- **PROBLEM STATEMENT**: Search the material for the word "This" and copy every line in which it occurs.

- **MATERIAL PROVIDED**:
^^^^^^^^^^^^^^^^

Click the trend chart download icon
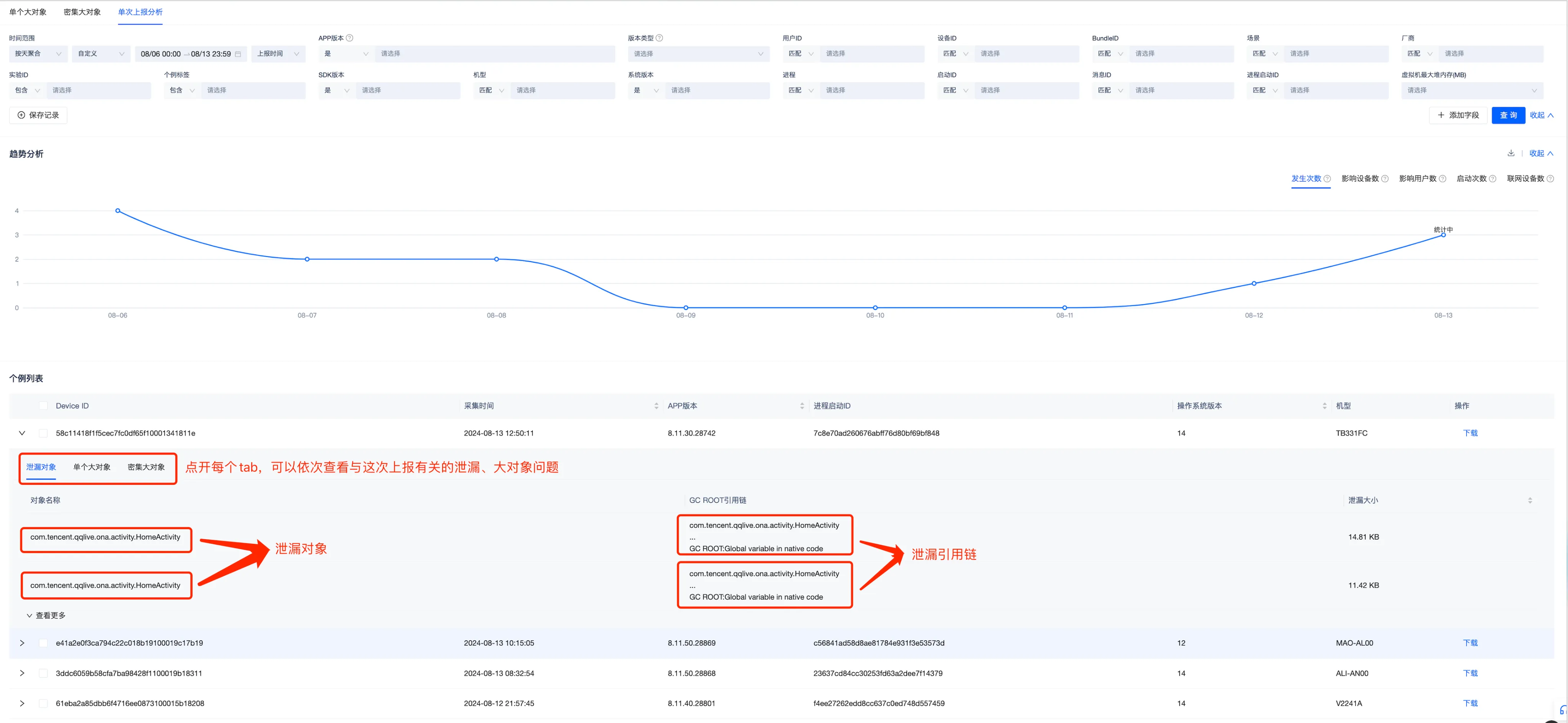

^^^^^^^^^^^^^^^^

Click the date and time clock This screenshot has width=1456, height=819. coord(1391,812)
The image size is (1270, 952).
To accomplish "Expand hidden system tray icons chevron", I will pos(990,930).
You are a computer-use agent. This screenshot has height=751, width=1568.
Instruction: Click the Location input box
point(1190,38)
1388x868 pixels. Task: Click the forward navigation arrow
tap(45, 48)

^^^^^^^^^^^^^^^^

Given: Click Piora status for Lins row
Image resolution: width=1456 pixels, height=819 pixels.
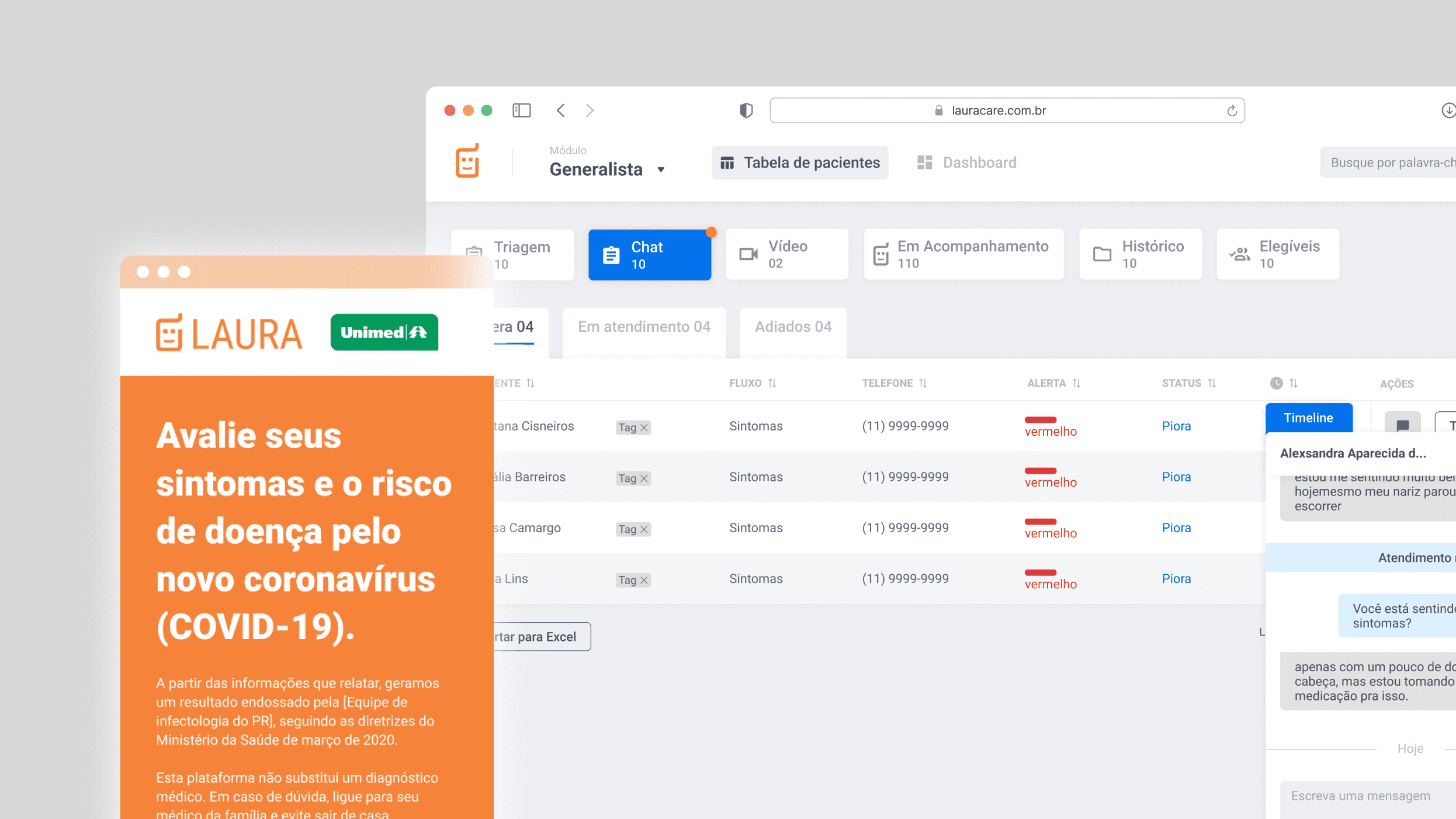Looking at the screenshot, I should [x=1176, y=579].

^^^^^^^^^^^^^^^^

- **ANSWER SECTION**:
Click the date and time clock This screenshot has width=1456, height=819. coord(1391,812)
You are a computer-use agent. This screenshot has height=751, width=1568.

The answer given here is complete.